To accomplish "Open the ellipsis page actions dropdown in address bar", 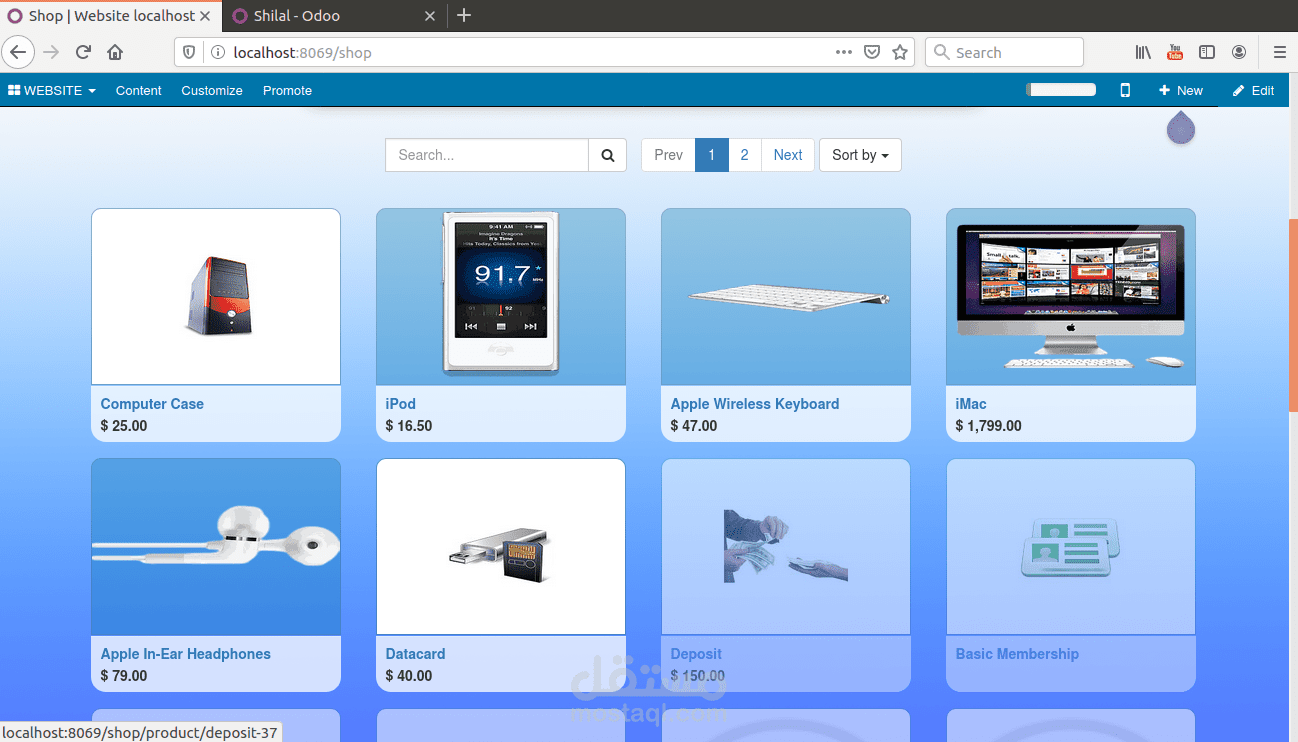I will (843, 52).
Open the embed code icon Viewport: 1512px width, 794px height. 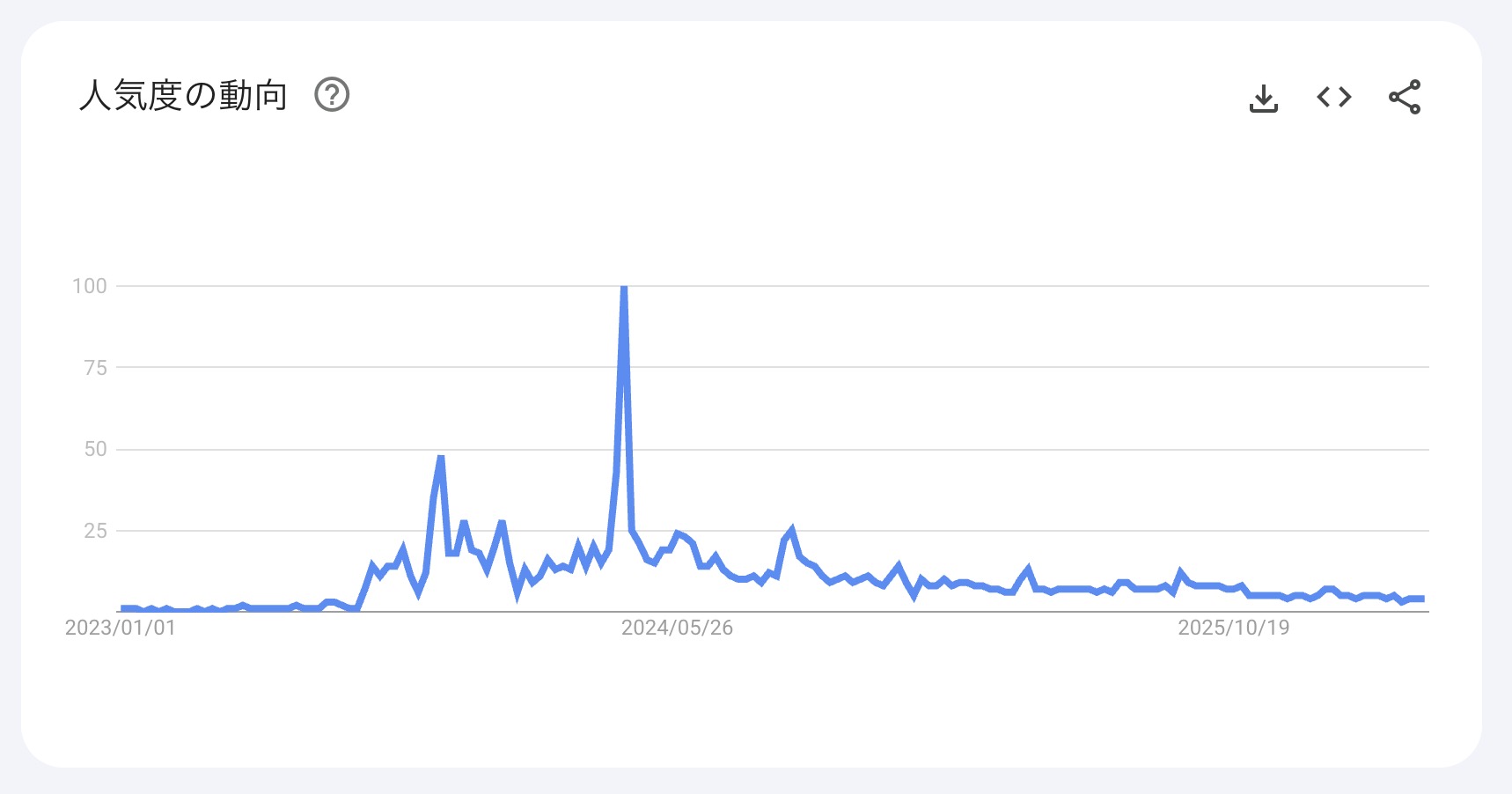tap(1333, 97)
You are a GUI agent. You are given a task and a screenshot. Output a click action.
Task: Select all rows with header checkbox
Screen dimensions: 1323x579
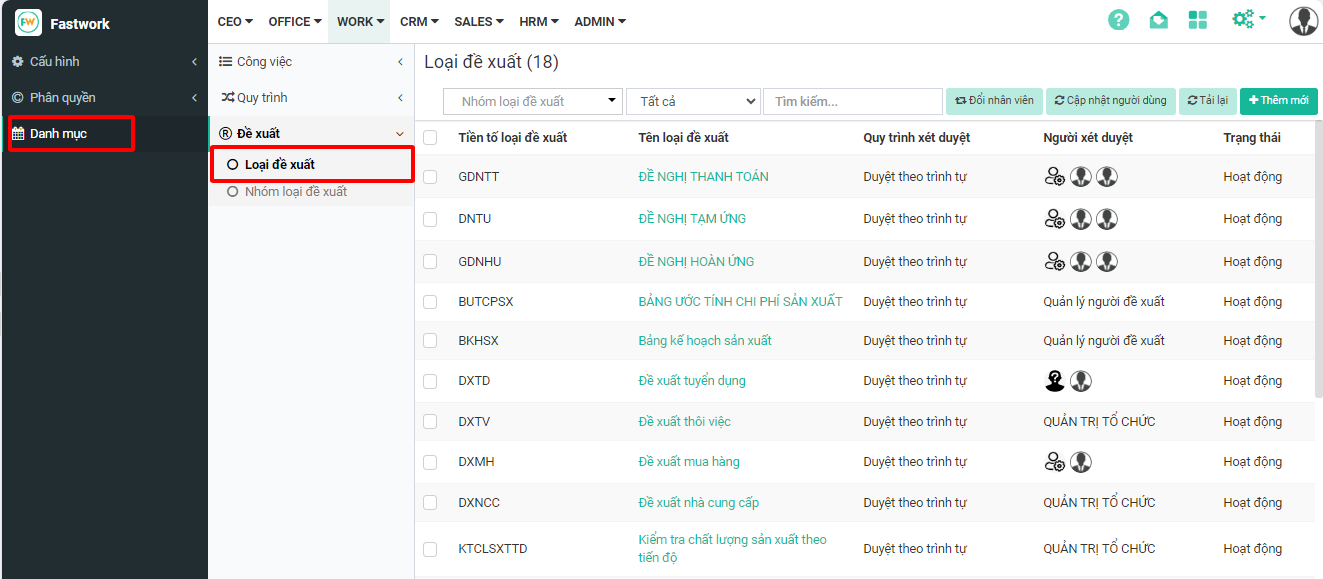[x=430, y=138]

_ _ _ _

> [Work order]: Write out the line that contains "You are a GUI" and every line after it to the end of the data, exactly as they stand. Omit the pictures.

> [Output]:
You are a GUI agent. You are given a task and a screenshot. Output a click action.
Task: Select all rows with header checkbox
Screen dimensions: 1323x579
[x=430, y=138]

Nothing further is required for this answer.